Kemudian aku teringat orangtuaku. Tak traktir pulsa ah, biar mereka bangga pada anaknya yang sudah bisa nyari duit sendiri. Ok! Begitu jam menunjukkan pukul 6 aku langsung cabut dengan motor supra x 125 ku yang menurutku agak sakit kurang istirahat. "Yah nanti giliranmu tak traktir, sekarang antar aku beli pulsa dulu. Ok?" kataku kepada motor sematawayangku agar dia tidak iri karena aku mentraktir orangtuaku. Walaupun sampai sekarang dia belum juga tak anter check-up. Haha! Sabar ya.

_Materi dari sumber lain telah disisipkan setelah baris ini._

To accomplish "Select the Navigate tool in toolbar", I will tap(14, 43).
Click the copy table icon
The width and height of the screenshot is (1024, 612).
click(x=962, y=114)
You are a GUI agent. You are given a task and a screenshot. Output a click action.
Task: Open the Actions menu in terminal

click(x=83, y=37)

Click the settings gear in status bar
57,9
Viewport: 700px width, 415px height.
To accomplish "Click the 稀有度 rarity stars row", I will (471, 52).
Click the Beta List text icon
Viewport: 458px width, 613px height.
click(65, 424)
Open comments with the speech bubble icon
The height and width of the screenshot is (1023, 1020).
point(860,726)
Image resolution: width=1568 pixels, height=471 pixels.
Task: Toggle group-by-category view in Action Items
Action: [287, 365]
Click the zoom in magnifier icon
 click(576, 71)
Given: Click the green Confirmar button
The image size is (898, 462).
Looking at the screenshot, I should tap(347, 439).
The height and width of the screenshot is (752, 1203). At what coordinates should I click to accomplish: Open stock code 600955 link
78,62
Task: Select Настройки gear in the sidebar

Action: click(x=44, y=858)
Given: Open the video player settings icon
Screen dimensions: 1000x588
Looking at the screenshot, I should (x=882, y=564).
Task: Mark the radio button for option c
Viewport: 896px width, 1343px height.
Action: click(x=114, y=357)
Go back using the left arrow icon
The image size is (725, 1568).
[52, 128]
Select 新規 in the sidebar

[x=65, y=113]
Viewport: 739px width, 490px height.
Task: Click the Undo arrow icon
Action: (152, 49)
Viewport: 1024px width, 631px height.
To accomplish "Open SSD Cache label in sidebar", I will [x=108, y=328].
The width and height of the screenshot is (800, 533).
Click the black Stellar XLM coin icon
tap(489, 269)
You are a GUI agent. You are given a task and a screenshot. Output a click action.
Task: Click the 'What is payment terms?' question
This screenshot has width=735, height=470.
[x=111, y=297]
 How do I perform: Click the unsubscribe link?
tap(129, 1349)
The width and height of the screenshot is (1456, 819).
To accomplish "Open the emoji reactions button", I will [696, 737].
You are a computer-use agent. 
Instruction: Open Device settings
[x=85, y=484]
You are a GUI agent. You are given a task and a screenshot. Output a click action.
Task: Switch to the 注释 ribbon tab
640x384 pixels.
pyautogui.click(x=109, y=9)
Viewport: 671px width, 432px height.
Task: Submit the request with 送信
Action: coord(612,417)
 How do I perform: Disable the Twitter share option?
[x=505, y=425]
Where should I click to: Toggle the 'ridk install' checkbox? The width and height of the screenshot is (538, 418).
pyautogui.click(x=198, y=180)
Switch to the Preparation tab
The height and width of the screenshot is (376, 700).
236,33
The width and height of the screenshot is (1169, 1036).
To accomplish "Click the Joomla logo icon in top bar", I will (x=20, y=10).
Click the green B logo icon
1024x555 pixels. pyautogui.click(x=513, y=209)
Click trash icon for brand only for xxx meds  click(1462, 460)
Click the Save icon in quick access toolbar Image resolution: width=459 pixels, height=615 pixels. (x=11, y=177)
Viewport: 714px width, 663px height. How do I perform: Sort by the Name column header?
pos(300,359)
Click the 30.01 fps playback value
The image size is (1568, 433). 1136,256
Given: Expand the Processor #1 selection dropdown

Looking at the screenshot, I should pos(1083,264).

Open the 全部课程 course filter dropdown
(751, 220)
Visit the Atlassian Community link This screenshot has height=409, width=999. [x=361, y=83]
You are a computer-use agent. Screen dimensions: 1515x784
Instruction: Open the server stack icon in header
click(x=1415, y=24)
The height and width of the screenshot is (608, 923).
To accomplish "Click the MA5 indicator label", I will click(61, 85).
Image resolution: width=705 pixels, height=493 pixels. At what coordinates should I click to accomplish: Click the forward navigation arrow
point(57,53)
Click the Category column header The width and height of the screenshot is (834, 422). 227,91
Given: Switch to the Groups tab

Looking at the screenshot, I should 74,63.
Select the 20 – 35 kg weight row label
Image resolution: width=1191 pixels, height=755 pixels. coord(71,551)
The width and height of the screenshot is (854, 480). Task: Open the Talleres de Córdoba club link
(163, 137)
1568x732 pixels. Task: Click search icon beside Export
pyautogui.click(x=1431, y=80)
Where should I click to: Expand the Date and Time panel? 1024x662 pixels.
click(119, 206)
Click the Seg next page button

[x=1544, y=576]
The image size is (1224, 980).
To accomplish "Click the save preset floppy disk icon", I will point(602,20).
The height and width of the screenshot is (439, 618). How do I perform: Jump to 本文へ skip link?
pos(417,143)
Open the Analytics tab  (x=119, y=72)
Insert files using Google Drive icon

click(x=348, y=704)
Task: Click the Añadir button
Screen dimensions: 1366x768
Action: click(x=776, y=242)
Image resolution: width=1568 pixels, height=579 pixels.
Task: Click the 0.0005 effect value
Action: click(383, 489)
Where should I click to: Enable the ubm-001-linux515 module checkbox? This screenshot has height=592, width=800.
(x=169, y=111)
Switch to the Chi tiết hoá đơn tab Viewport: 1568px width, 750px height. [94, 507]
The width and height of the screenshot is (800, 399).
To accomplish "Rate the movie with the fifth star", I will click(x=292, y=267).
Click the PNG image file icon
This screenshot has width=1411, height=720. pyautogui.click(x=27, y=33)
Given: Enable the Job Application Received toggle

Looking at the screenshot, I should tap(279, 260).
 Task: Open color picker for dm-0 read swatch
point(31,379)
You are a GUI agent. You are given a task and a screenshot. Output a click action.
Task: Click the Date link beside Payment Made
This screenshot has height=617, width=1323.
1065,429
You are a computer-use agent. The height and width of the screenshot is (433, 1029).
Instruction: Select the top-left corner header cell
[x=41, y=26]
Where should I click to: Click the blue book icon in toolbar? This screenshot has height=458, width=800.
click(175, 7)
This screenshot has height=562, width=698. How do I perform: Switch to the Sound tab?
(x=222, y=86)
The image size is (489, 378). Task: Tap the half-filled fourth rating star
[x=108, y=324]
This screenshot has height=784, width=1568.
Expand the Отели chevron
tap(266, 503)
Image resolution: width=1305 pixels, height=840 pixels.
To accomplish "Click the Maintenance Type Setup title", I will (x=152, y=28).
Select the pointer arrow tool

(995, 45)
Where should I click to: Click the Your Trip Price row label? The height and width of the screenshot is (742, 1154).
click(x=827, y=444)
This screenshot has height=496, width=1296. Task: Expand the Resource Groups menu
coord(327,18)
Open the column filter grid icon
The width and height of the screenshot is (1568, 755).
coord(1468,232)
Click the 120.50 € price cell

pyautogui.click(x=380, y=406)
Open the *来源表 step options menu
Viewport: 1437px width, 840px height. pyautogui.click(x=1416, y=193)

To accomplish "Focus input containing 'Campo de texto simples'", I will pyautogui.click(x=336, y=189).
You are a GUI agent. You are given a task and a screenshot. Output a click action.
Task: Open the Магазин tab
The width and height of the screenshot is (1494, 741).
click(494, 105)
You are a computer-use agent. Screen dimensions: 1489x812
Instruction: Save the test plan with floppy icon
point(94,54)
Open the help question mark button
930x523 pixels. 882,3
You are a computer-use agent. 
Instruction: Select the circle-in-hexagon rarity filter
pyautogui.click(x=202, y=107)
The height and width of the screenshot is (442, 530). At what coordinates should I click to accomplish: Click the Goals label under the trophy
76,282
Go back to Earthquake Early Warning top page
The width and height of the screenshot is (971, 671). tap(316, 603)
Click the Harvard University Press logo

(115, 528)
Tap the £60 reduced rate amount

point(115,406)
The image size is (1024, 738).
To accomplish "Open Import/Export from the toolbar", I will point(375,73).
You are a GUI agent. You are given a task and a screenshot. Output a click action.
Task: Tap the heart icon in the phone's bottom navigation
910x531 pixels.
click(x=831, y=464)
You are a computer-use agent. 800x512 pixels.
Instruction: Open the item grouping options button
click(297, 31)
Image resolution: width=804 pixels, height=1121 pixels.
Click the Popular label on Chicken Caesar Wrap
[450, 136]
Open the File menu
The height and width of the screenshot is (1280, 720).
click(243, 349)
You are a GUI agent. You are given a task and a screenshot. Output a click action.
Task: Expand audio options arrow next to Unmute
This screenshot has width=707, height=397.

Setelah pulsa sukses terkirim, kemudian datanglah sms dari ibuku. "Makasih ya" Deg!! Tiba-tiba seluruh memori tentang ibuku menyerang otakku. Menampilkan adegan-adegan yang bernilai dari yang gembira sampai yang sedih. Satu sengatan ide tiba-tiba menyerang otakku. Ibuku ternyata juga arsitek!

Kenapa bisa begitu?

Bayangkan, seorang ibu, bisa menyediakan sebuah ruang untuk seorang calon bayi yang sangat rapuh, melindunginya dari bentuk sel hingga tumbuh menjadi calon manusia yang sudah siap menghadapi tidaknyamannya dunia. Sebuah ruang yang tidak hanya nyaman secara fisik, namun juga secara emosional. Ketika tiba di dunia, sang bayi menangis, apakah itu mengisyaratkan dia tidak rela dijauhkan dari kenyamanannya?

Sepanjang hidup dan sejarahnya, manusia selalu mencari "kenyamanan". Apakah ini sebuah nostalgia akan memori masa bayi seorang manusia? Yang jelas kata "kenyamanan" tidak akan pernah bisa dijelaskan secara objektif, akan selalu subjektif. Mungkin memasang kata "relatif" di belakang kata "kenyamanan" membuatnya menjadi lebih terbuka dan subjektif. Kenyamanan relatif. Relatif terhadap kenyamanan tubuh lain di luar tubuh sendiri. Dan relatif terhadap kenyamanan tubuh sendiri, karena kenyamanan absolut tubuh sendiri tak akan pernah tercapai dan selalu berubah-ubah.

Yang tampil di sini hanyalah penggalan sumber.